Sentado à mesa do velho bar da Cruz Vermelha um freguês chamado Mário. Sozinho no salão em tempos de pandemia, já com alguns tragos na cachola, dispara uma pérola interessante para o único interlocutor ali possível: ele mesmo.
[O garçom está atendendo outro freguês, numa mesa do lado de fora do botequim, pouco importando a irregularidade do fato e o sereno da primeira noite fria do outono
"Por que ninguém mais abrevia seus nomes?"
"Lembram do guitarrista G. E. Smith, que tocou nos tempos áureos com Daryl Hall & John Oates e até com Bob Dylan? Smith acompanhou Dylan na Apoteose em 1990? Não tenho certeza."
"Poemas alucinantes de e. e. cummings, tudo realmente minúsculo como a elegância pede, Edward Estlin Cummings, um dos pais da poesia moderna para o terror de críticos e poetas conservadores."
"Por que precisamos de nomes pomposos por extenso? Bora abreviar!"

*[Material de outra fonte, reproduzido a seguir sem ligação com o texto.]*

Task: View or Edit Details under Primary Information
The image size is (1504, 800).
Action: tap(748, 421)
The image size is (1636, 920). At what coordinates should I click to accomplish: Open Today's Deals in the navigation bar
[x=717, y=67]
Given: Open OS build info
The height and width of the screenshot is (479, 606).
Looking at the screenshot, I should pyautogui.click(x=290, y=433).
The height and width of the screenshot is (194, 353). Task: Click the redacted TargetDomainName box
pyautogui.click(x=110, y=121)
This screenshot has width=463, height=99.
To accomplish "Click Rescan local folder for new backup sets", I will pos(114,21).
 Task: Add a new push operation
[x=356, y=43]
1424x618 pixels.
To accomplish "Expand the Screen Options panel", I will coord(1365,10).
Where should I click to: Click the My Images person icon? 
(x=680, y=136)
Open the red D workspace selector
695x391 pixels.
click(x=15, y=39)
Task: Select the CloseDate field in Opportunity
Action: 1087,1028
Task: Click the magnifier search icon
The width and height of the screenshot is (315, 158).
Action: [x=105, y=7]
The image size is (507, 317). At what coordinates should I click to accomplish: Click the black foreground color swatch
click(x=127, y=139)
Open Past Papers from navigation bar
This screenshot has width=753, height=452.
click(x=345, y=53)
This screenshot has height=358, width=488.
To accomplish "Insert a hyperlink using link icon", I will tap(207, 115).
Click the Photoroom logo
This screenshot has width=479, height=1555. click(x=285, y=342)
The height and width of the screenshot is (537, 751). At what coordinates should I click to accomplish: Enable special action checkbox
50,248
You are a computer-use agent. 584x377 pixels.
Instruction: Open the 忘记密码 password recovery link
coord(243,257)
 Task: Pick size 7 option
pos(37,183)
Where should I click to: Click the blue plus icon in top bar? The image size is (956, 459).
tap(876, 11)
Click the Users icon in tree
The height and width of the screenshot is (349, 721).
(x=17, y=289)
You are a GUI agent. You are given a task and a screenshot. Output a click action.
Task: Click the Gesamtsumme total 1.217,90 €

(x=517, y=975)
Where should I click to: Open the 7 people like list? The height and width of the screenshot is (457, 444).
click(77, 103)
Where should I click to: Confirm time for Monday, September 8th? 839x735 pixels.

Uma voz imaginária ganha o salão do veterano botequim:
- T. M. Stevens, lendário contrabaixista que já tocou com meio mundo americano, de Cindy Lauper a Joe Cocker! Fará 70 anos em breve.
[É inaceitável que Cindy já tenha 70 anos, assim como aquela gata do B52's cujo nome esqueci
E continua:
- J. G. de. Araújo Jorge, poeta lidíssimo, consagrado no Rio de Janeiro mas tendo a infância passada no Acre.
- O Acre é um mistério saboroso. De lá vieram Fernanda Takai, João Donato, Mitya Ghidini e outros.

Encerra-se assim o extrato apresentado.